One morning in Pullman, Leach is giving a speech to the team's incoming freshmen. He lists three violations that will get them kicked off the team immediately (stealing, hitting a woman, and smoking pot). He talks about his own philosophy of the game. (To one defensive lineman: "Oh, that's the funnest one. You get to go out and just wreck stuff.") And to his surprise and delight, he has nothing but praise for the Washington State athletic department. "I've dealt with academic institutions for years," he tells the kids, "and a lot of them are merely banana republics." Blank stares. "Um, that would be disorganized governments, for those of you who haven't taken History of the Caribbean." Leach, naturally, has taken History of the Caribbean. Seriously – he audited a class on it when he was a coach at Valdosta State.
It's one of many subjects he's taken an interest in (including, most recently, Davy Crockett, bear hunting, modern art, vegetarianism, and Geronimo). The silver lining to Leach's forced sabbatical was that it gave him time to explore some of the things he's curious about. He did color commentary for CBS and hosted a radio show for Sirius from his home. He thought about using his journalist credentials to finagle his way into Cuba, but he never got around to it. He hunted wild pigs from a helicopter in South Texas and consulted for a football team in France. ("I've always thought the French were a little misunderstood," he says. "Even the snotty ones are odd enough to be interesting.") He also spent a week on the set of the movie 'Battleship' – he'd met the director, Peter Berg, while working on 'Friday Night Lights' – and recently Berg said that he was basing the plot for the FNL movie on Leach's firing.

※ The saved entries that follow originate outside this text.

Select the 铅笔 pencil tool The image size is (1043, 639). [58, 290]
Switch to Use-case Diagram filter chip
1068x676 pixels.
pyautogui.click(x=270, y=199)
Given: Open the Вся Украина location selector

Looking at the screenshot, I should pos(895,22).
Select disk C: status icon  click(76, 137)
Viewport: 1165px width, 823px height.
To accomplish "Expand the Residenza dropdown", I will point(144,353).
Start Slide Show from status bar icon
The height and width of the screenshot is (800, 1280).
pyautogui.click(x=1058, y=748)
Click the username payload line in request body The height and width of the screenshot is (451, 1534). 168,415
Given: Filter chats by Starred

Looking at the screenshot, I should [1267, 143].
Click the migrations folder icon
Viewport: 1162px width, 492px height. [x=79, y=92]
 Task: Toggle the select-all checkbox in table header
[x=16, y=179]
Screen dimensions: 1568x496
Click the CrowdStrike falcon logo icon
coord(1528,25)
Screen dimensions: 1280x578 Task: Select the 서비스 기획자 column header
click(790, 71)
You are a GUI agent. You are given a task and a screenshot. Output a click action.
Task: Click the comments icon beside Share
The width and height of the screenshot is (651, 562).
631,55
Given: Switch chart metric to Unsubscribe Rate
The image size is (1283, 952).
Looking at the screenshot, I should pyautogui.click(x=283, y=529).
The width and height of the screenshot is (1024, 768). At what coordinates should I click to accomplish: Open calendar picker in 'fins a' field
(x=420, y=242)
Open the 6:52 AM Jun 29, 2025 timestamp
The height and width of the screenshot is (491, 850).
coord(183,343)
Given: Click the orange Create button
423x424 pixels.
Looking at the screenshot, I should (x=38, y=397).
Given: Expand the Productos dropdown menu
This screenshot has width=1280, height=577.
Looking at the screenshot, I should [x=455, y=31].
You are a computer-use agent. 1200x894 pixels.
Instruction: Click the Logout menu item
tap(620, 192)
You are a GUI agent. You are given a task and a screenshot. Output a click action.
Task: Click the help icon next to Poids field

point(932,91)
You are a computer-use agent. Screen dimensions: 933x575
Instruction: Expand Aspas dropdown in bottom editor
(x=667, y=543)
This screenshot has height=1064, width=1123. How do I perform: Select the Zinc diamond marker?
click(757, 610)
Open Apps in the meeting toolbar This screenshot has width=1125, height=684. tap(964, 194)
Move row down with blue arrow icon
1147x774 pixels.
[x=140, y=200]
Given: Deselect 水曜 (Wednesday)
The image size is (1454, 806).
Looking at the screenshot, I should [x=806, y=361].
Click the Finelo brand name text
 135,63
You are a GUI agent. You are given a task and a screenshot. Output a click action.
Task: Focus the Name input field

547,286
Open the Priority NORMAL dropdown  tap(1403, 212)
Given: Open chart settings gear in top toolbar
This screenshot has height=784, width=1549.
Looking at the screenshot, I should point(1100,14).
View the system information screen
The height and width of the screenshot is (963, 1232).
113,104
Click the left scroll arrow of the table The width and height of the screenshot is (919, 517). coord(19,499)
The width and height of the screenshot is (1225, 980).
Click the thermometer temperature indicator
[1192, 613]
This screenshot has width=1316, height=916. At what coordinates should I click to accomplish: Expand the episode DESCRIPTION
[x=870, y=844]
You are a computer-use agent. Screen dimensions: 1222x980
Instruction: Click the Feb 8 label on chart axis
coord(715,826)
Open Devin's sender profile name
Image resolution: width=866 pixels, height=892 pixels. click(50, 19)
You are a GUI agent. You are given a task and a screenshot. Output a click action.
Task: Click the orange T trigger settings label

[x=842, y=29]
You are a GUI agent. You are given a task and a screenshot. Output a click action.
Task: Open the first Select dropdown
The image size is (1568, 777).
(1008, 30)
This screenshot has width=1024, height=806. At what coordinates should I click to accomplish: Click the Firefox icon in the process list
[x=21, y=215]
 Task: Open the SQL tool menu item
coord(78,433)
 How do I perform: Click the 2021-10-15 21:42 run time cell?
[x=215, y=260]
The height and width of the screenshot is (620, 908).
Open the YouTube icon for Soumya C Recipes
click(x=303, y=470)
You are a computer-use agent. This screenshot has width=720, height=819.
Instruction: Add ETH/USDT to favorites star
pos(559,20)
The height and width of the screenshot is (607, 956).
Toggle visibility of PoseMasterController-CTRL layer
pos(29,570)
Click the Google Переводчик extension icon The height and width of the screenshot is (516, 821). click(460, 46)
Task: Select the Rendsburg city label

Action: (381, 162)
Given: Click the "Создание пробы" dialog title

His new home has already embraced its oddball coach. When the university first announced Leach's hiring, demand for tickets crashed the website. The campus bookstore can't keep his memoir, Swing Your Sword, in stock. When he goes out, kids constantly ask him for photos, and he obliges every one, usually quizzing them for a few minutes about where they're from and what they're studying – rarely, if ever, talking about football.
Leach has said that Tech still hasn't paid him for the 2009 season, and his lawsuits against Craig James, the school, and ESPN are still working their way through the courts. Earlier this year James ran for U.S. Senate in Texas' Republican primary, and Leach, on a book tour, couldn't help but sneak in a few digs. He autographed one book "Anybody but Craig James for senator," and another with "Craig James is a douche." In any event, it's clear whose side most Texans are on. When the 'Dallas Morning News' conducted a poll asking voters whom they'd prefer as their senator, James or Leach, they chose Leach by a margin of 20 to one. James eventually finished with four percent of the vote.